Ph.D. 1996, Columbia University

M.D. 1988, Columbia University

 

Research Interests

Retinal degenerative diseases, including retinitis pigmentosa (RP) and non-exudative (“dry”) age-related macular degeneration (referred to here as simply “AMD”), affect more than 9 million Americans; this number is expected to more than double by 2020. These are devastating diseases that inevitably leave patients with significant and irreversible vision loss. Retinal degenerative diseases represent the best model for studying and developing therapies for neurodegeneration because the retina is highly and uniquely accessible to invasive and noninvasive manipulations and imaging; noninvasive imaging, in particular, is critical for phenotyping/diagnostics and monitoring disease progression (e.g., assessing therapeutic efficacy).

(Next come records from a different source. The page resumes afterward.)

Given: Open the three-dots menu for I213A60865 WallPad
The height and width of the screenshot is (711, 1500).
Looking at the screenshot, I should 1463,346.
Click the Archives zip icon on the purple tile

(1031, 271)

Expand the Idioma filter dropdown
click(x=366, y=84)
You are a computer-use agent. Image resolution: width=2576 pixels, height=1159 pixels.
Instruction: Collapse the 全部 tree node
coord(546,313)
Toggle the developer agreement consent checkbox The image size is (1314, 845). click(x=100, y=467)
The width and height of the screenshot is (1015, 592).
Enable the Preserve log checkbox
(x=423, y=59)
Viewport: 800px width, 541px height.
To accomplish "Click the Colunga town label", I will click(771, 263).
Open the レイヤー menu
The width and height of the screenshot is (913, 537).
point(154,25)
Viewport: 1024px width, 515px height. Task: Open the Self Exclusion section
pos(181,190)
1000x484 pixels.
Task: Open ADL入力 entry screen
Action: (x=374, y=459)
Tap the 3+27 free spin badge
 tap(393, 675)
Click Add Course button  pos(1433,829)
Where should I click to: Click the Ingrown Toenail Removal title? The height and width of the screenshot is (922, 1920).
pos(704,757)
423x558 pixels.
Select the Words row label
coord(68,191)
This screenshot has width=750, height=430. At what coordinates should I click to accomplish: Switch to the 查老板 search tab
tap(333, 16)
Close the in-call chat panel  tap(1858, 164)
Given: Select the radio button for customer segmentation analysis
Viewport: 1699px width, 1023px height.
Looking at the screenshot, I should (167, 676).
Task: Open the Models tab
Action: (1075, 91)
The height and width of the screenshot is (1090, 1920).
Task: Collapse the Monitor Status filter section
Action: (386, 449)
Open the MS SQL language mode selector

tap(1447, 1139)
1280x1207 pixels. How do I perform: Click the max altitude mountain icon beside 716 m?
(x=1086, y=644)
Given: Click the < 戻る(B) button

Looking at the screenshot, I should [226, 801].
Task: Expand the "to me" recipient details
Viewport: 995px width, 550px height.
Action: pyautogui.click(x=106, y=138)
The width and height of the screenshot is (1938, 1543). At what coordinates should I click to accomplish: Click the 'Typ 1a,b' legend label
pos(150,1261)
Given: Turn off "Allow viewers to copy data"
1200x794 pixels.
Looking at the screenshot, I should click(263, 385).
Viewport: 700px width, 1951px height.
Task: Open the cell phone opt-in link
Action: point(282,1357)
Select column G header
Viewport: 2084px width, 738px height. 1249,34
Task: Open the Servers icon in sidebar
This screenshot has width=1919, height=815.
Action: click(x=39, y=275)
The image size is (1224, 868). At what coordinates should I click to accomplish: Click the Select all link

While light-adapted normal rods have a highly anabolic and anaerobic (high lactate) metabolism similar to the Warburg effect observed in stem cells, dark-adapted rods have aerobic (low lactate), high-ATP metabolism similar to neuronal cells. To translate this dark-adaptation therapy to humans (who would rightly reject being maintained in darkness), the PI is  developing  “genetic sunglasses” to promote a constant dark-adapted metabolic state in rods while maintaining a normal light-dark circadian environment.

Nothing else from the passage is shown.